Qubits exist as both 0 AND 1 at the same time. This phenomenon is called ‘superposition’.

Although a particle can exist in multiple quantum states, once we measure that particle for its energy or position, its superposition is lost and it then exists in only one state.


Fig2 : The qubit is defined as a pair of complex vectors pointing to a spot on a unit sphere. Traditionally, a qubit pointing directly up (positive on the axis) is denoted as the column vector |0⟩ and the vector pointing down is known as |1⟩. (For example, in this case, the qubit is |0⟩).
(Source)

 
d) Entanglement:

‘Quantum entanglement’ is the phenomenon in which quantum particles interact with each other and are described with reference to each other, not independently, even if the particles are separated by a large distance.

At the time of measurement, if one entangled particle in a pair is decided to be in the spin state of ‘down’ (that is, the lowest energy state; when the electron is in alignment with its magnetic field), then this decision is communicated to the other correlated particle that now assumes the opposite spin state of ‘up’. Quantum entanglement allows qubits, including those faraway, to interact instantaneously with each other.

 
How does Quantum computing unlock immense parallelism?

Two interacting classical bits can take one of 4 forms: 00 or 01 or 10 or 11. Each of these 2 components of information- the first bit and the second bit, combine to represent only one binary configuration at a given time.
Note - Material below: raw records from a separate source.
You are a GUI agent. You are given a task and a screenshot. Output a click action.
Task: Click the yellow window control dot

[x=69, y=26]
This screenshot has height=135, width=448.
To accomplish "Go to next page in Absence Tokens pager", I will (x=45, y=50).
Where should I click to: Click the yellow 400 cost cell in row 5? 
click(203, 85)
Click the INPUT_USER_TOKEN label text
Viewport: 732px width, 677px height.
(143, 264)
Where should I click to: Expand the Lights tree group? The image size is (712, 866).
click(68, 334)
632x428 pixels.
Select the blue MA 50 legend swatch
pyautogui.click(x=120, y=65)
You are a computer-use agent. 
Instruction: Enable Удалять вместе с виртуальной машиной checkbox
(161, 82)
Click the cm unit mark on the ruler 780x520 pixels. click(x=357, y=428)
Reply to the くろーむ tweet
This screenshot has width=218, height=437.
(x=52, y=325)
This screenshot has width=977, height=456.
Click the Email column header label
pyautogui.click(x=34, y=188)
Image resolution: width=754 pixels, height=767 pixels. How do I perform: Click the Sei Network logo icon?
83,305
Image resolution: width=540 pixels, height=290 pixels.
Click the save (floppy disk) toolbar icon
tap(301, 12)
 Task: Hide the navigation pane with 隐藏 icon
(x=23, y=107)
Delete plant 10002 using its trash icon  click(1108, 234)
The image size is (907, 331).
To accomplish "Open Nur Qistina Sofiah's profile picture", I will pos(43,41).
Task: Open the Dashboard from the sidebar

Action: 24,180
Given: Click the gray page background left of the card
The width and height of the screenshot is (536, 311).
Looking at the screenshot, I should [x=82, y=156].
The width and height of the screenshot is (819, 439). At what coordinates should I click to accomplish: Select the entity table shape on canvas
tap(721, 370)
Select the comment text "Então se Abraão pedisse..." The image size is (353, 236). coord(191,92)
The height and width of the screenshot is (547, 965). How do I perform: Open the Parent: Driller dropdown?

Adding more bits to a regular computer would still represent a single binary configuration.


Fig3: One qubit in superposition before measurement, with its probabilities of ‘spin-up’ AND ‘spin-down'. (Source)

One qubit can exist in both states (0 AND 1) at once. Thus, two interacting qubits can store all 4 binary configurations simultaneously. In general, ‘n’ qubits can simultaneously represent ‘2^n’ classical binary configurations. Thus, a 300–qubit quantum computer can explore 2^300 possible solutions at the same time, unlike 1 solution at a time in a classical computer, causing immense parallelism. Adding more qubits to a quantum computer would exponentially increase the power of the computer.

A fully quantum computer has not yet been realized because adding more qubits and dealing with subatomic particles that require a low temperature of -452 F in order to be stable, is daunting and building a computer around that (a ‘quantum computer’), even more so. Thus, efforts are on to ‘simulate’ 40 qubit operations using Microsoft’s quantum simulator- LIQUi|> , extended by Microsoft Azure’s cloud computing resources.

Quantum Computing can solve specialized scientific problems such as molecular modelling, creation of high-temperature superconductors, drug modelling and testing, selection of molecules for the creation of organic batteries. It is not optimal for general-purpose tasks such as for watching videos or writing a Word document.

 
Now, how does Quantum Computing fit in with Machine Learning?

II. Quantum ML:

2a) Quantum versions of ML algorithms

  • Finding eigenvalues and eigenvectors of large matrices:

One of the methods to perform the classical PCA algorithm is to take the eigenvalue decomposition of a data covariance matrix. However, this is not so efficient in case of high dimensional data.

Quantum PCA of an unknown low-rank density matrix, can reveal the quantum eigenvectors associated with the large eigenvalues, exponentially faster than a linearly-scaled classical algorithm.

  • Finding nearest neighbours on a quantum computer:

The quantum algorithms  presented here for computing nearest neighbours that are used in supervised and unsupervised learning, place an upper bound on the number of queries to the input data required to compute distance metrics such as the Euclidean distance and inner product. The best cases show exponential and super-exponential reductions in query complexity and the worst case still shows polynomial reduction in query complexity over the classical analogue.